Sean Ryan wrote:Ralph E. Powers wrote:But what I am looking for is the toughest cave YOU'VE (the reader) done so far in the state that you live (or frequent for your caving trips) ... personally... both Horizontally and Vertically (meaning you had to put on a harness and use vert gear to get in and out of the cave).
In that case, I switch New Jersey's hardest cave to Leigh Cave, which is essentially the only cave in New Jersey anyone visits. Everything else is of Beaver Valley quality (no offense, Delaware).
ha! If it's a Jersey cave, i've probably been in it, lol. (there's a dubious honor).
The trouble with Jersey Caves is that they're relatively small (on the order of hundreds of feet long rather than thousands) so they are one trick ponies for the most part - and you are comparing apples and oranges. So it winds up being a matter of personal distaste. Therefore, CS has your low and nasty crawls (ask Maurice Dubois) whereas Leigh has exposure.
Interestingly, some of the smaller caves are literally one trick ponies. All they have is the one problem area and that's the cave. Some examples:
Wormscrew Cave - has a fissure entrance more annoying than anything in Leigh. Twenty feet of upwards chimenying through very smoothed walls.
Mud Pond Cave - has an unusual corkscrew passage which opens up into a nice room, but four feet off the floor! I don't know why, but I can never do it feet first (it wouldn't matter, as there's nothing to push off of. You basically have to drop in three quarters of the way and then grab onto a projection to sort of climb upside down into the room).
Kerregenot Cave - is a simple phreatic tube, but the really annoying thing is the glass. People have been throwing beer bottles in it for years and the first hundred feet is an all glass floor. So you wind up chimenying in a crawlway to avoid cutting yourself.
Having said all that, the most aggravating cave in NJ has to be (envelope please)
Van Syckles Cave.
Van Syckles is about 300' of the worst crawling / stooping I have ever seen. First off, the cave is a stream passage so you're in water the whole time. Now during most spring and summer (and fall months) the stream's high enough to flood the cave, leaving only the coldest months (and consequently the coldest water) to explore the cave. Brr! And of course everything washes into the cave from garbage to dead animals. Yuck!
But that's not enough. Lets talk about the cave. Half of it's length is in hillside breakdown. This is recent stuff, which has eroded sharp, jagged edges that rip into clothing and flesh. Halfway through there, there is a squeeze through the water - riiiiip!
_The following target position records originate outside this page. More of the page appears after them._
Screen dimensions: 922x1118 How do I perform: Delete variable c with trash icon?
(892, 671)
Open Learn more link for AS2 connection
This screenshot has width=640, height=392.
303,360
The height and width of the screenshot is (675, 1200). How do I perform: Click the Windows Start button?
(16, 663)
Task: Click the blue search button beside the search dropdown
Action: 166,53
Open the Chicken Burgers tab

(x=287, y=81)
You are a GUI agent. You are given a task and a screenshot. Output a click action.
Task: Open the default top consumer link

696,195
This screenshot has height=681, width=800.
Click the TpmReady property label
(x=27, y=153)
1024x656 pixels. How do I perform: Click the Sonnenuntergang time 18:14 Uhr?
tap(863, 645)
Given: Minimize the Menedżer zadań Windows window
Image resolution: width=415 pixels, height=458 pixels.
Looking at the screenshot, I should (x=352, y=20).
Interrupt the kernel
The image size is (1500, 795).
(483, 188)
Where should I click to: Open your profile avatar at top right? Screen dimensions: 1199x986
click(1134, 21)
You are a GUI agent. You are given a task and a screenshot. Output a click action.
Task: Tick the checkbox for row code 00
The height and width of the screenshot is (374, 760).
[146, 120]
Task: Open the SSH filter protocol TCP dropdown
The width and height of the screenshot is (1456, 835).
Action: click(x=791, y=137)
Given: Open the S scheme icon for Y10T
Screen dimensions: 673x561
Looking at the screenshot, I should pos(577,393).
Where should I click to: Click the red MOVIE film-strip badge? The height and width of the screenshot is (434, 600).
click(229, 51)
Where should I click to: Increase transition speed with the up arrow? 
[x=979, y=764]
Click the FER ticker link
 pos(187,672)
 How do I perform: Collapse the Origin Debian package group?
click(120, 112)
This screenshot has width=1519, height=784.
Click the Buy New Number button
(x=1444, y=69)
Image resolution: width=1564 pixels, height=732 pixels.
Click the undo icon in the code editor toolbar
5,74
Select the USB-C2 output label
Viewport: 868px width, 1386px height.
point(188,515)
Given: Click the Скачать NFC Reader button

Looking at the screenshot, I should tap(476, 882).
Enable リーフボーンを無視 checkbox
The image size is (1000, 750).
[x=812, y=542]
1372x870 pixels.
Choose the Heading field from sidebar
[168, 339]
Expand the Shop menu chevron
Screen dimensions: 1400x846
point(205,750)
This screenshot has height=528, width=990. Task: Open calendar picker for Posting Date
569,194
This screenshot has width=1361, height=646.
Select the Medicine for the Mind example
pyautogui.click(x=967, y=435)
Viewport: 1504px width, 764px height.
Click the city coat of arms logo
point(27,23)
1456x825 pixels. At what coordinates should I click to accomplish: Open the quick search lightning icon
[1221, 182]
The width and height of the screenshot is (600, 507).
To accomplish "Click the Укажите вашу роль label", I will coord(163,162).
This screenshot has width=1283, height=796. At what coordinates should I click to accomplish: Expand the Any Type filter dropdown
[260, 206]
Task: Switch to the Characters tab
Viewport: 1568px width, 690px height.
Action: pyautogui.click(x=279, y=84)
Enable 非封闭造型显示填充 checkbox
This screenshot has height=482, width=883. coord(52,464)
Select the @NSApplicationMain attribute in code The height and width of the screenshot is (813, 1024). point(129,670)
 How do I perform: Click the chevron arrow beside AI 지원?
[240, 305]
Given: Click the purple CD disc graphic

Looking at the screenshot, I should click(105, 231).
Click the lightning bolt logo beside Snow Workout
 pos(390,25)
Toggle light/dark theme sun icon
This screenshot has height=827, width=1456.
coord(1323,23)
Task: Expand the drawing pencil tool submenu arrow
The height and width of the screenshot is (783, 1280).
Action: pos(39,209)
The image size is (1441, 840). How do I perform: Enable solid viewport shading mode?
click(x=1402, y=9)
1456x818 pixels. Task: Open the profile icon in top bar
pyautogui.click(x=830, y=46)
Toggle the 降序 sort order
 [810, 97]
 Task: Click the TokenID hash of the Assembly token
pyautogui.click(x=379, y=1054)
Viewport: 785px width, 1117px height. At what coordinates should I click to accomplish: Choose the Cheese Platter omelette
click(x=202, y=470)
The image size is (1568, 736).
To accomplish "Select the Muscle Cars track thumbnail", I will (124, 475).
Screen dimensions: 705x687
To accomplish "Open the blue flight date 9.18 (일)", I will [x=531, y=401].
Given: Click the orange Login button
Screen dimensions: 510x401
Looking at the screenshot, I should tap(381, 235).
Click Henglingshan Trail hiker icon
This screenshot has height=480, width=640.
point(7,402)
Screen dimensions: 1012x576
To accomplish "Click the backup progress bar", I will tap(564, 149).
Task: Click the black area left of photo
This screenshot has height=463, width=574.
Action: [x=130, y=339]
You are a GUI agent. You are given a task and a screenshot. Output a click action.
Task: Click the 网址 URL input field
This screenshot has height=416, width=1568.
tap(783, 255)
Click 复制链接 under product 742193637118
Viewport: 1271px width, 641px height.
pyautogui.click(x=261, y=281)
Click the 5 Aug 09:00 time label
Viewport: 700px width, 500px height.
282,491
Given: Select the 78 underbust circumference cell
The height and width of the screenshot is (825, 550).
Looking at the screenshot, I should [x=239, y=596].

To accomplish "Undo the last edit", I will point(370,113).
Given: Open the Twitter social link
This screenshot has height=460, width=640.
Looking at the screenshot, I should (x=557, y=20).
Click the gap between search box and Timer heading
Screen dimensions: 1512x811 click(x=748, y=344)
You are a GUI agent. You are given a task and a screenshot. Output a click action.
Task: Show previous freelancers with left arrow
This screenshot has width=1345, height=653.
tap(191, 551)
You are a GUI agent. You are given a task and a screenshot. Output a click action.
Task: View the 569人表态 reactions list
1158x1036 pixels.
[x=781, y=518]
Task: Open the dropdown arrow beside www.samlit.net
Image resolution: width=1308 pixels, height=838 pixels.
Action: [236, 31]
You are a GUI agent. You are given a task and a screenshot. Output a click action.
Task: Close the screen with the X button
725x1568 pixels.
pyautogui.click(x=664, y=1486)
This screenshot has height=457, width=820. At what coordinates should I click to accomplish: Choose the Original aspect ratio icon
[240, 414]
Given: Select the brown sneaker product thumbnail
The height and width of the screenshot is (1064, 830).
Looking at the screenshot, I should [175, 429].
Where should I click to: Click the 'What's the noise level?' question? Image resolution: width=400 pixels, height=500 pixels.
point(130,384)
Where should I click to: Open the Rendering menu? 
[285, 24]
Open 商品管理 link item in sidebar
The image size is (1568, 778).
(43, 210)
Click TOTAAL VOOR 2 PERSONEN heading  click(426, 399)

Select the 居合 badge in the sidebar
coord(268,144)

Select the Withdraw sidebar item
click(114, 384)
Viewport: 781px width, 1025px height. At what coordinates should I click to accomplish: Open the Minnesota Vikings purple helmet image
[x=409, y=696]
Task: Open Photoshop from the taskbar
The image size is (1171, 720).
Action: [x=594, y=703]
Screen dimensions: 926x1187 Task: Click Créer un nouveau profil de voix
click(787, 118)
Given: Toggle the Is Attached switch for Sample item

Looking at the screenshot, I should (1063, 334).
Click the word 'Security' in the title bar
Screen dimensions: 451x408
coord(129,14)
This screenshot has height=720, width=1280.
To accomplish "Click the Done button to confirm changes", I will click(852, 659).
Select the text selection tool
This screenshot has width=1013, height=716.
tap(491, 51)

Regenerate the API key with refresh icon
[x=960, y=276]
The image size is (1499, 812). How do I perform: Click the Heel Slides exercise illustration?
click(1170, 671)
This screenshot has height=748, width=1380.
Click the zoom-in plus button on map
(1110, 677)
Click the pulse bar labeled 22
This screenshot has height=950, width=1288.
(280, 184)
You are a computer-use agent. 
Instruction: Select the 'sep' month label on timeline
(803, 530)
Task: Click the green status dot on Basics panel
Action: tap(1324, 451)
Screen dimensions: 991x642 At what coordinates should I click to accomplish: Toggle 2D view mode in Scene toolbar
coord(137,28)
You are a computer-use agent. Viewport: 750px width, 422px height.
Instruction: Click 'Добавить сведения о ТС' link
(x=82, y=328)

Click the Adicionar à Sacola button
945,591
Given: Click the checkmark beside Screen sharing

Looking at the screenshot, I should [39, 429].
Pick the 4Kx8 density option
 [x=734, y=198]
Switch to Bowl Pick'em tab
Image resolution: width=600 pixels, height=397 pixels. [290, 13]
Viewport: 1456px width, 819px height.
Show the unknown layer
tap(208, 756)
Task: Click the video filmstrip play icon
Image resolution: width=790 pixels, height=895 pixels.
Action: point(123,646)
Past the squeeze, you can actually stand for a moment in a spot where the stream disappears under a ledge. You can follow it for the other hundred or so feet , half in the water, on your side, wedged (at last) in a good tube. There's no room to turn around in and the stream slopes down a bit, so you're backing up uphill through winter water. There's a zig-zag at the beginning where it's really helpful to have someone spot you. The one time I did it, it took about a half hour to go the length, check the end and come back. It's truly miserable.
So what's the kicker? The cave blows lots of air. The stream resurges eight tenths of a mile away and over a hundred feet lower in elevation (you can't even get in that end). The miserable passage ends in large breakdown overhead (you'd be digging overhead, in cold water, with nowhere to go if something should shift). But beyond it you can see about three feet of airspace!!!
Odds are, it's New Jersey's largest cave, with the possibility of a mile of passage, but there's little chance of getting at it from within. So it's sad.
And that's what makes it the most toughest cave in NJ. You know you're so close to having a good time and you get stopped at the last minute.
John
The NSS and WNS: Cooperation, not confrontation.